Global Explainability of BERT-Based Evaluation Metrics by Disentangling along Linguistic Factors
This work identifies limitations in widely used BERT-based metrics for text generation evaluation, which is crucial for researchers and practitioners relying on these tools for progress in natural language processing.
The study analyzed BERT-based evaluation metrics for text generation by disentangling their scores along linguistic factors, revealing that despite their improved correlation with human judgments, these metrics remain substantially sensitive to lexical overlap, similar to older metrics like BLEU and ROUGE.

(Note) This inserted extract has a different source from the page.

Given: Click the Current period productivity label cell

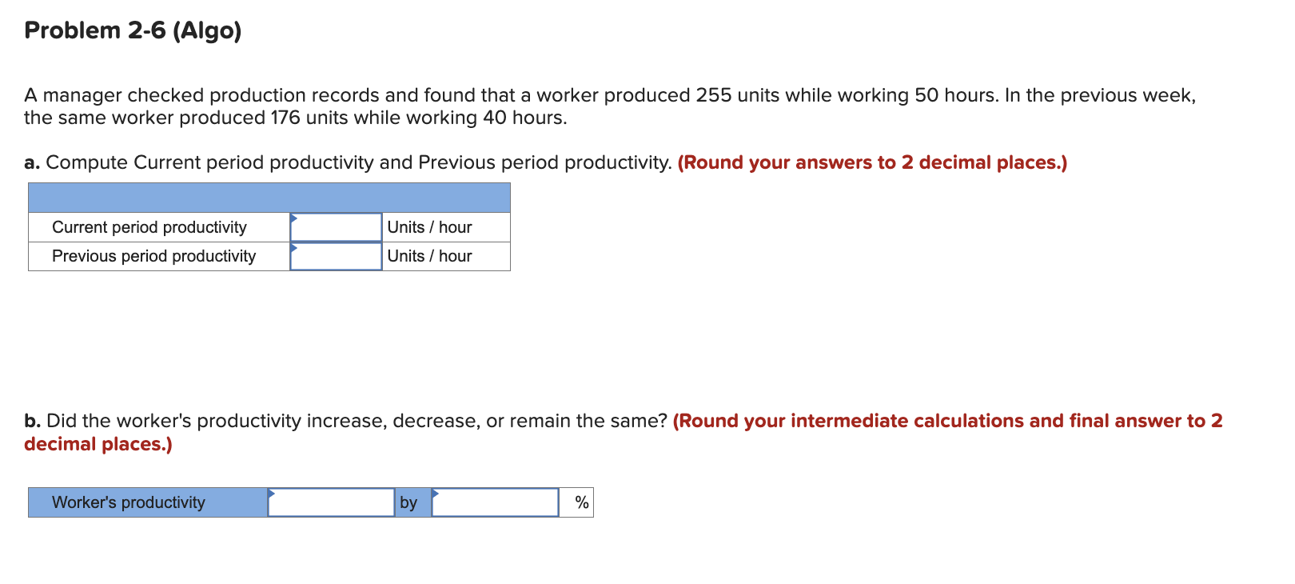Looking at the screenshot, I should [x=149, y=226].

Evaluation metrics are a key ingredient for progress of text generation systems. In recent years, several BERT-based evaluation metrics have been proposed (including BERTScore, MoverScore, BLEURT, etc.) which correlate much better with human assessment of text generation quality than BLEU or ROUGE, invented two decades ago. However, little is known what these metrics, which are based on black-box language model representations, actually capture (it is typically assumed they model semantic similarity). In this work, we use a simple regression based global explainability technique to disentangle metric scores along linguistic factors, including semantics, syntax, morphology, and lexical overlap. We show that the different metrics capture all aspects to some degree, but that they are all substantially sensitive to lexical overlap, just like BLEU and ROUGE. This exposes limitations of these novelly proposed metrics, which we also highlight in an adversarial test scenario.